23 avril 2024

Temps de lecture : 2 min

Laurence Gosse (ISCOM) : « L’IA peut créer des deepfakes mais aussi les détecter ».

L’école supérieure de communication et publicité (ISCOM) propose à ses étudiants de première année une matinée de cours dédiée à la sensibilisation aux deepfakes. Laurence Gosse, la directrice scientifique de cet établissement qui possède dix campus en France, nous explique les dangers liés à ces vidéos truquées et les enjeux de la formation pour les déceler.

TECH

INfluencia : Qu’appelle-t-on un deepfake ?

Laurence Gosse : Un deepfake est une vidéo qui a été détournée de son message initial grâce à l’intelligence artificielle.
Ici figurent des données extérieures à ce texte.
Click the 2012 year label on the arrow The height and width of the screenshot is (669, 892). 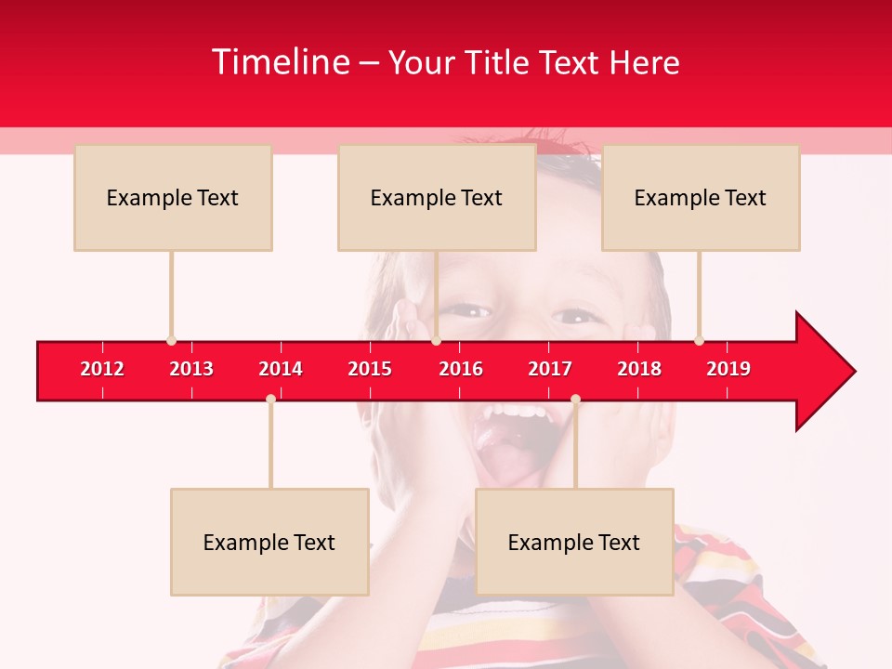coord(102,369)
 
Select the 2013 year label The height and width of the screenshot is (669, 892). coord(191,369)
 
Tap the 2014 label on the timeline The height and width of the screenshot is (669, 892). coord(281,369)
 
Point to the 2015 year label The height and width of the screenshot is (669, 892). coord(370,369)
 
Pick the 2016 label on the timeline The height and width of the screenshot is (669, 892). coord(461,369)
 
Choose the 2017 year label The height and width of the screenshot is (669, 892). coord(550,369)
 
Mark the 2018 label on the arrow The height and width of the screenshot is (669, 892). coord(639,369)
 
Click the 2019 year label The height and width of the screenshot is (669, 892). coord(728,369)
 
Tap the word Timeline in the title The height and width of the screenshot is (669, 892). coord(281,62)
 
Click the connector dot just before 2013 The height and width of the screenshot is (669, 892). coord(171,341)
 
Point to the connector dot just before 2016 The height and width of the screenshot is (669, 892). coord(436,341)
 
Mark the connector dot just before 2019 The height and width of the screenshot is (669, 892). coord(700,341)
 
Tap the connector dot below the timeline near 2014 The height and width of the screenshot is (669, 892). coord(270,400)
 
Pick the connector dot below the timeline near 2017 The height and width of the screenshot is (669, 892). coord(575,400)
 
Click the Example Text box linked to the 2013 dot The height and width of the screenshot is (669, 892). coord(173,197)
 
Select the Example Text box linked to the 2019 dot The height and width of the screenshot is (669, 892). coord(701,197)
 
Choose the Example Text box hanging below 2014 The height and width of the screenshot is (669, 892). coord(269,542)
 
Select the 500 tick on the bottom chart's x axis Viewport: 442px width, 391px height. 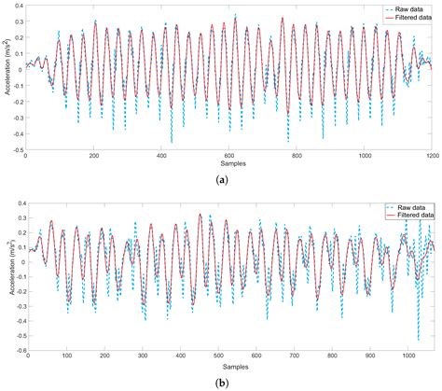click(218, 356)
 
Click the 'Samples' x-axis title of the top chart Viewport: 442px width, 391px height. click(229, 163)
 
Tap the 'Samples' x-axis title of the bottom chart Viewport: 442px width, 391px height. click(229, 364)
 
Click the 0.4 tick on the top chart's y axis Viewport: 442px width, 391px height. click(18, 5)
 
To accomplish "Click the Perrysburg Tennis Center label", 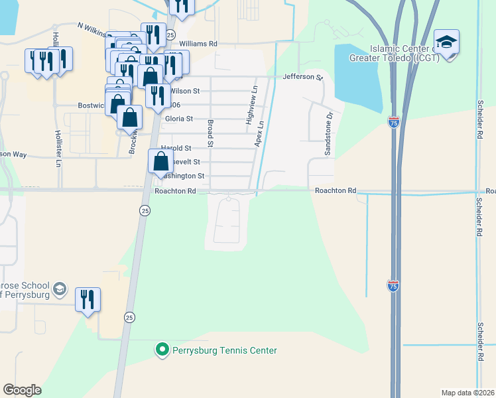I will coord(224,350).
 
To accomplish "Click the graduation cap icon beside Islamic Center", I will coord(447,42).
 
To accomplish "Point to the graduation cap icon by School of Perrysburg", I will coord(59,289).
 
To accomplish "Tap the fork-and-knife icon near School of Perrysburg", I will coord(88,299).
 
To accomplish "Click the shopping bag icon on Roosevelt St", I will coord(161,161).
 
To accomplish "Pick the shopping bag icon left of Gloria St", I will coord(131,117).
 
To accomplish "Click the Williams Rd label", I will coord(198,44).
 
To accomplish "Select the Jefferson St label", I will coord(302,77).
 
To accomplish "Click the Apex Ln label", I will coord(260,133).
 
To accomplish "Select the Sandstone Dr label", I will coord(328,133).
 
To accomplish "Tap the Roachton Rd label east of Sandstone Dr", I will coord(335,190).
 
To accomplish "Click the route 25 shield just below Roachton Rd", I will coord(145,210).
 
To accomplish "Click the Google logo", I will coord(22,389).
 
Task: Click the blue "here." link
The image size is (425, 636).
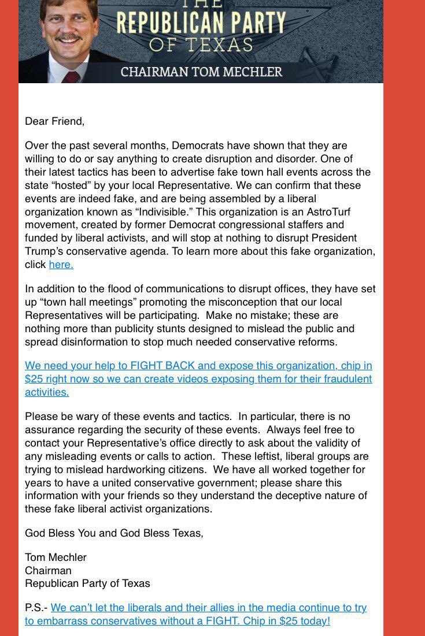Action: pyautogui.click(x=61, y=265)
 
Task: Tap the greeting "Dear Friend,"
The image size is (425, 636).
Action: pyautogui.click(x=54, y=121)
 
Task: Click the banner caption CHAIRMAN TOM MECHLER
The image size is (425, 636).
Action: pyautogui.click(x=201, y=72)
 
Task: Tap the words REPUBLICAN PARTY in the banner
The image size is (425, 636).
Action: pyautogui.click(x=201, y=23)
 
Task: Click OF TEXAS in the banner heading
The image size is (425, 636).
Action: pyautogui.click(x=201, y=44)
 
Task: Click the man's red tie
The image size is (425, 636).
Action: pyautogui.click(x=71, y=77)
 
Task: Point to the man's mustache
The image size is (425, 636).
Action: pyautogui.click(x=68, y=39)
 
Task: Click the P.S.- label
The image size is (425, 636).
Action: pyautogui.click(x=36, y=608)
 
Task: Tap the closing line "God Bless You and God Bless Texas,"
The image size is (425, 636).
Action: pyautogui.click(x=114, y=533)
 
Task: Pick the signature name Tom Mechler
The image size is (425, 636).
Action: pyautogui.click(x=56, y=557)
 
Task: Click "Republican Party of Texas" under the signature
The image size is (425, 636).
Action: pyautogui.click(x=87, y=583)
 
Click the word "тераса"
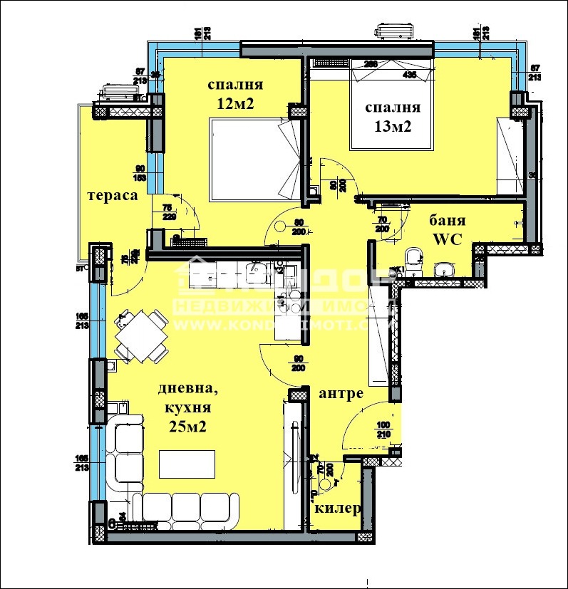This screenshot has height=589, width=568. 112,195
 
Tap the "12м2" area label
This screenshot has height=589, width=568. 236,104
Les logiciels peuvent désormais « calquer » le corps et le visage d’une personne sur les mouvements effectués par un autre individu sur des images filmées. Le morphing peut notamment transposer votre visage sur celui de Leonardo Di Caprio par exemple. Votre voix aussi peut-être modifiée pour imiter celle d’une autre personne et vous pourrez ainsi lui faire dire ce que vous souhaitez. Ce deepfake de l’acteur Morgan Freeman en est un exemple parfait.
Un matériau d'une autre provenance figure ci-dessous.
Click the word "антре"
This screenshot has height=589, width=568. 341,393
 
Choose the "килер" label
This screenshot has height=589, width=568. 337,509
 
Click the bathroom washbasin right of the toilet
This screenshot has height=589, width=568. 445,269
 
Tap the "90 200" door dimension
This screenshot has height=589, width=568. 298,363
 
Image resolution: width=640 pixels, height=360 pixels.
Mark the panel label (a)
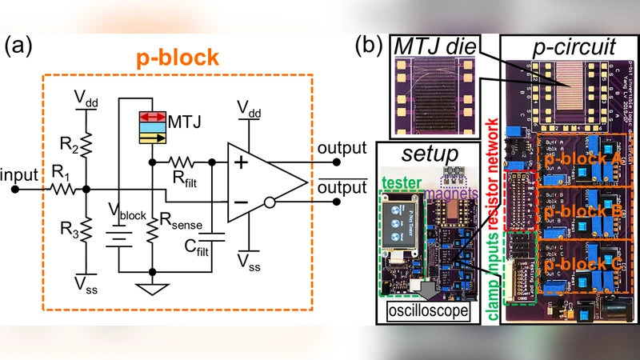20,46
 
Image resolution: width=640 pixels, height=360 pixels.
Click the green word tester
398,183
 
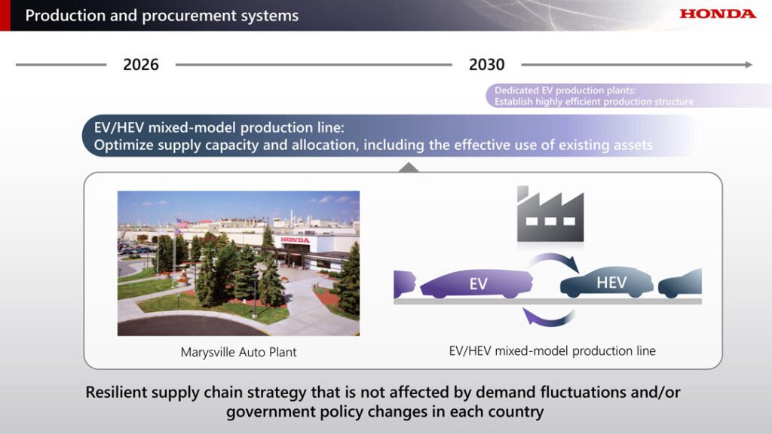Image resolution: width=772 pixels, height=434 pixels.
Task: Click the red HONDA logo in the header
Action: coord(718,14)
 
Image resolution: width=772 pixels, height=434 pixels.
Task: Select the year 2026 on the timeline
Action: coord(141,65)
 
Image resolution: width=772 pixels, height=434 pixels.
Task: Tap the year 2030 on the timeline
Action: coord(486,65)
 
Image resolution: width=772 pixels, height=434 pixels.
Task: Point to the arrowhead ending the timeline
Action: coord(749,65)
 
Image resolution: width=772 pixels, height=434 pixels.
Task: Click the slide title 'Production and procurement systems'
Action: coord(162,16)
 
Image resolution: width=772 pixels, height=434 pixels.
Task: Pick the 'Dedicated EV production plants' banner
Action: coord(628,96)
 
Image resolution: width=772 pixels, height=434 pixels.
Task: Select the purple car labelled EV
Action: coord(476,283)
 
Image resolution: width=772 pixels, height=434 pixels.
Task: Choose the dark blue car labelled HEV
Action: coord(607,283)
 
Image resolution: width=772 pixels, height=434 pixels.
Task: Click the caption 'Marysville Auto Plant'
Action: coord(239,353)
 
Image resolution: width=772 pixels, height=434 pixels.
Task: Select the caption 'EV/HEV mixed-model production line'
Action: coord(553,351)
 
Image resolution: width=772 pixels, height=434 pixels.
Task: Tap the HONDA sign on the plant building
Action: coord(296,240)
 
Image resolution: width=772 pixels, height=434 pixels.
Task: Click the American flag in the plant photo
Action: coord(183,224)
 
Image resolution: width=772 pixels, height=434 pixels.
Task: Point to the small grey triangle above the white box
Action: coord(409,168)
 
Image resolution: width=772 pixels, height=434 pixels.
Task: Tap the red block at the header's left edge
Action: coord(5,15)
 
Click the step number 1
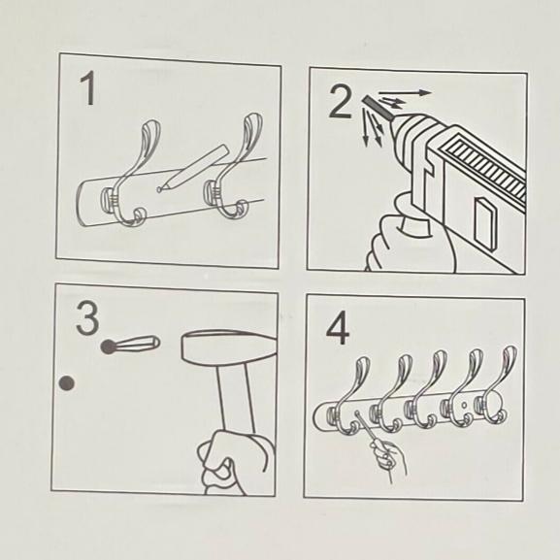coord(88,88)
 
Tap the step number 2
coord(341,102)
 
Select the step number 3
coord(87,318)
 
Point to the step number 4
coord(338,328)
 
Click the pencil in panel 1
coord(193,168)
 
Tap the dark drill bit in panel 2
coord(378,108)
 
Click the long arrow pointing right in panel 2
coord(406,93)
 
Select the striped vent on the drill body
coord(484,168)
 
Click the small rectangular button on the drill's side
coord(485,224)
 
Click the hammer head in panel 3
coord(229,348)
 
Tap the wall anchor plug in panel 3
coord(130,345)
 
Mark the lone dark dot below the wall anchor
coord(66,383)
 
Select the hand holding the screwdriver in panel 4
coord(388,459)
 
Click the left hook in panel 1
coord(135,172)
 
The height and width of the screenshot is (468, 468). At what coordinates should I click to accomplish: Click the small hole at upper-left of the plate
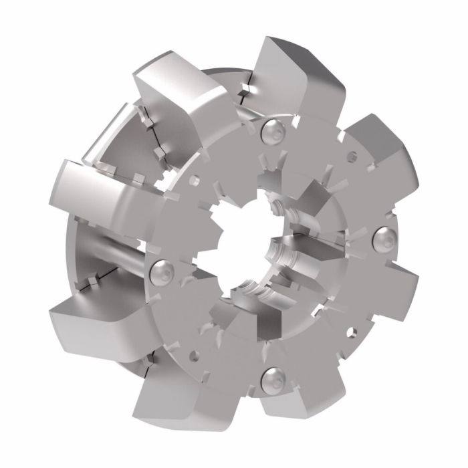[x=194, y=179]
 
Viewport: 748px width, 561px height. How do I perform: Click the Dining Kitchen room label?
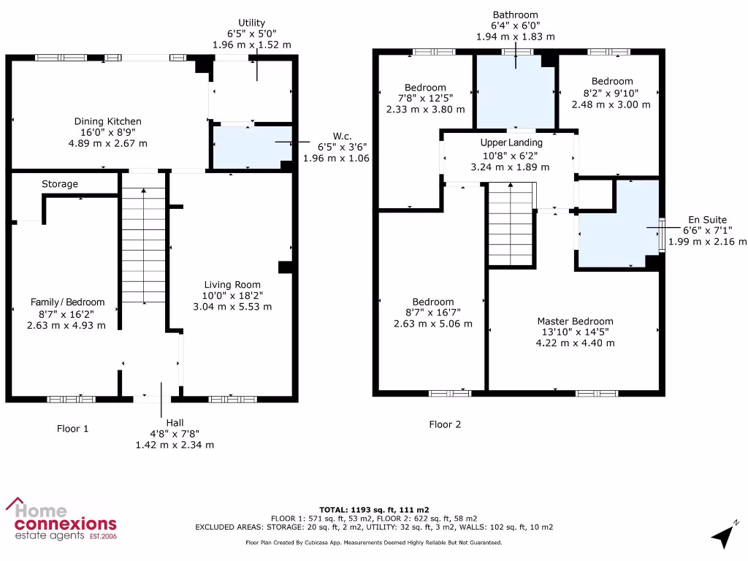point(107,121)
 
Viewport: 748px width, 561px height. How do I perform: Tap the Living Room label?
point(232,285)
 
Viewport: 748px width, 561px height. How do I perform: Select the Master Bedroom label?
point(575,321)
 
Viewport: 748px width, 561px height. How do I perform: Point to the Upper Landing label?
point(511,142)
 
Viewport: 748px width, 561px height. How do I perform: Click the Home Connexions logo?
point(61,519)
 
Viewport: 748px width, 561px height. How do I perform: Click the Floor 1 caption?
point(73,429)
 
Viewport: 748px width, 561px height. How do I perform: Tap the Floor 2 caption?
point(445,424)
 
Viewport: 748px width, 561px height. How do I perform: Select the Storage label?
point(60,184)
IN : Quand est apparu ce phénomène ?

L. G. : Le cinéma a été la première industrie à utiliser ces technologies dans certains long-métrages. Notamment Terminator 2. Ce phénomène s’est ensuite démocratisé au fur et à mesure de l’arrivée des nouvelles technologies et de logiciels gratuits de plus en plus efficaces.

IN : À quand remonte l’arrivée massive des deepfakes sur le web ?

L. G. : À deux ans environ. Toutes ces vidéos truquées ne cherchent toutefois pas à manipuler les personnes qui les regardent. Loin de là.

IN : Quelles sont les motivations alors des personnes qui diffusent ces fausses vidéos dont le nom est la contraction de « deep learning » et de « fake » ?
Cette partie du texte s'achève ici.